A Great Example of Lots of Client-Side Exploits in One Place

There is a really nice post over at ISC right now by Daniel Wesemann which talks about a site which is particularly thick with client-side exploits. I like it because it hits on multiple issues which I have addressed in the past in the context of a live exploit site. Definitely check out that link, but here are the key points:

The malicious site was found via a search engine.

The site used malicious iframe insertion to link to the sites which contained the actual exploits.

The pages used obfuscated javascript to hold links (iframes again) to other pages. We don't currently have any discussion of javascript obfuscation alone, but I had previously touched on it in this article.
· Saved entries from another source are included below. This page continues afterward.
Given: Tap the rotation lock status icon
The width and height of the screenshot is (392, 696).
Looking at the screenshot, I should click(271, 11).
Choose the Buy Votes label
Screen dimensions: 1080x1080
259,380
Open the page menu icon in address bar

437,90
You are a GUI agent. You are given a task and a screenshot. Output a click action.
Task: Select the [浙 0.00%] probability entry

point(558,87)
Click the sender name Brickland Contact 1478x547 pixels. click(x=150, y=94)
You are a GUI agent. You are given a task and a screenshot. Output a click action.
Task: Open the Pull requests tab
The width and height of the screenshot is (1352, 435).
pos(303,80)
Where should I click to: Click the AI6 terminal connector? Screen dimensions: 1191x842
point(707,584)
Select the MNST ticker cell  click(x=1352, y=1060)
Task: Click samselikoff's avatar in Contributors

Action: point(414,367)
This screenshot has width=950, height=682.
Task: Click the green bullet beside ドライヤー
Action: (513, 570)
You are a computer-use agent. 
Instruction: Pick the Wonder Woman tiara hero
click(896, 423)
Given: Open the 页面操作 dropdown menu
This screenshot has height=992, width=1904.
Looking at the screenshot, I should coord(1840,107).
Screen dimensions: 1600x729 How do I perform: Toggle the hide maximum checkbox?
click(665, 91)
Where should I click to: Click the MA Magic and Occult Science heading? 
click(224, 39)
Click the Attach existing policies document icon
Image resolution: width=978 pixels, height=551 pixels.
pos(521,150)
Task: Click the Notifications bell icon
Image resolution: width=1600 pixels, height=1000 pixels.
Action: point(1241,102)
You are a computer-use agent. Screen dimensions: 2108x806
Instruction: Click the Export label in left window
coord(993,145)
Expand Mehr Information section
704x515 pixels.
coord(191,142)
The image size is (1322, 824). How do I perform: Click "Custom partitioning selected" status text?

Of the 6 exploits that were found on 3 pages:

3 were variants of MS06-014 (CVE-2006-0003) which is an ActiveX exploit which I haven't talked about before.
1 is the WebViewFolderIcon exploit.
1 is the VML exploit.
1 is the XML Core Services exploit.

At the time I wrote this however, I did some wgetting and the first topsearch20.net link does not seem to have the iframes to the stratrafongon . biz (don't go there btw :P), but the stratrafongon site is still hosting the malicious content. It is therefore not clear whether the topsearch20.net was compromised or the links have simply been removed by the people who put them there. Of course we will be using this as a nice test case for the HoneyClient :).